What needs to be done →
The lines to be copied are those below that contain "Google".

Data supplied →

##############################

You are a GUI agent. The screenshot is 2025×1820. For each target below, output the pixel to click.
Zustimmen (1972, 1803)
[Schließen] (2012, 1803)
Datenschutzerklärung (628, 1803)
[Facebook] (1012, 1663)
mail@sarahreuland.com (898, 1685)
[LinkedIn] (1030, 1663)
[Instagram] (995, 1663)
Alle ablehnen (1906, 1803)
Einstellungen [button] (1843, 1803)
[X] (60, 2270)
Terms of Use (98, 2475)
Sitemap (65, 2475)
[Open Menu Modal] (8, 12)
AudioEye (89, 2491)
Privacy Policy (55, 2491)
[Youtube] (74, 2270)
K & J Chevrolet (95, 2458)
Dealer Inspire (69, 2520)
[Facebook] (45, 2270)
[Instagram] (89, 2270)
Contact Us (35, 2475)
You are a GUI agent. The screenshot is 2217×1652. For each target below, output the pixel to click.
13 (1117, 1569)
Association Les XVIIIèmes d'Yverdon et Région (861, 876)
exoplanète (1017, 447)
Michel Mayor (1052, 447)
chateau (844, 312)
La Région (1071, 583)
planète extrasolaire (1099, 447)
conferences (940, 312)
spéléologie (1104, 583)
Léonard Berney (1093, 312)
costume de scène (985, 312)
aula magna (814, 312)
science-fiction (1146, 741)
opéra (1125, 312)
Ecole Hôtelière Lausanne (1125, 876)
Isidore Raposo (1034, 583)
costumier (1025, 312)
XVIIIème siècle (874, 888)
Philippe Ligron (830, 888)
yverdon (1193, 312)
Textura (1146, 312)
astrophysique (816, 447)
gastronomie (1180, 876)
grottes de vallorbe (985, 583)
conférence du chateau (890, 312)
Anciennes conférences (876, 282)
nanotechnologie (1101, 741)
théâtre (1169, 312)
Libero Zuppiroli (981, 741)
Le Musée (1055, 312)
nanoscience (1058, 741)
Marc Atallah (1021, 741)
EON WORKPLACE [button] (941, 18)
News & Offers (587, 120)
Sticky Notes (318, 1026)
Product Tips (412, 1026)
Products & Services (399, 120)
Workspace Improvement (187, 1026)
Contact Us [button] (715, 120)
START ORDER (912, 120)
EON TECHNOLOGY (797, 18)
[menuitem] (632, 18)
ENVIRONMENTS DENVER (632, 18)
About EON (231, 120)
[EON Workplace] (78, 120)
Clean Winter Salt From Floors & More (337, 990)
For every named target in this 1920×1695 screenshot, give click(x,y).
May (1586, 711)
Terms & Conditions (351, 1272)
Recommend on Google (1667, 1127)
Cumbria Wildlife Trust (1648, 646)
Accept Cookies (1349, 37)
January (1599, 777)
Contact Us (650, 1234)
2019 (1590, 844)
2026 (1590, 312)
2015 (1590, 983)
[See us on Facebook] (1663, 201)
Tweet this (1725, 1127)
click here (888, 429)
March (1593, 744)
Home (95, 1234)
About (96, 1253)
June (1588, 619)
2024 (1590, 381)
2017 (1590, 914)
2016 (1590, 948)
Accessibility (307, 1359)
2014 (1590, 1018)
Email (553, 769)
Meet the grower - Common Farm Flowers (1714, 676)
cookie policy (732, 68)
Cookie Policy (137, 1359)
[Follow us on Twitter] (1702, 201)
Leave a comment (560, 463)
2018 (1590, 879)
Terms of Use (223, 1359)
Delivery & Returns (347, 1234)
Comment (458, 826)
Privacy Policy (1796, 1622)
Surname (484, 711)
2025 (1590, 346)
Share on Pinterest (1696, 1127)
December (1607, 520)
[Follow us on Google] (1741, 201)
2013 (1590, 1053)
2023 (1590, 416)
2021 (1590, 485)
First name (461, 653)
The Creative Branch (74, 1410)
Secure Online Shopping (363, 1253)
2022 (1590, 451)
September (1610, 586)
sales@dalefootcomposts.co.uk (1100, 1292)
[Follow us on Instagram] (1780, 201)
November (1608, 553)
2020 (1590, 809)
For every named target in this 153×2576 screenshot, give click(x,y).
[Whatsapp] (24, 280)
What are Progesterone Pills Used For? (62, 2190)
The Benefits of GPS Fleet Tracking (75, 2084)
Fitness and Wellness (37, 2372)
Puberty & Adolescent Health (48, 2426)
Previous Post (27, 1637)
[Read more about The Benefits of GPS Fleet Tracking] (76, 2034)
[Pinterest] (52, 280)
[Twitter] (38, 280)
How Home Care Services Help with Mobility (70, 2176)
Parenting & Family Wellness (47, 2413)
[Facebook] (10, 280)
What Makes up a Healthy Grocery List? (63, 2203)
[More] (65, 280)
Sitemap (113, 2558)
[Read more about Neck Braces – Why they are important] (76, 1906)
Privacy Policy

##############################

Output →
Recommend on Google (1667, 1127)
[Follow us on Google] (1741, 201)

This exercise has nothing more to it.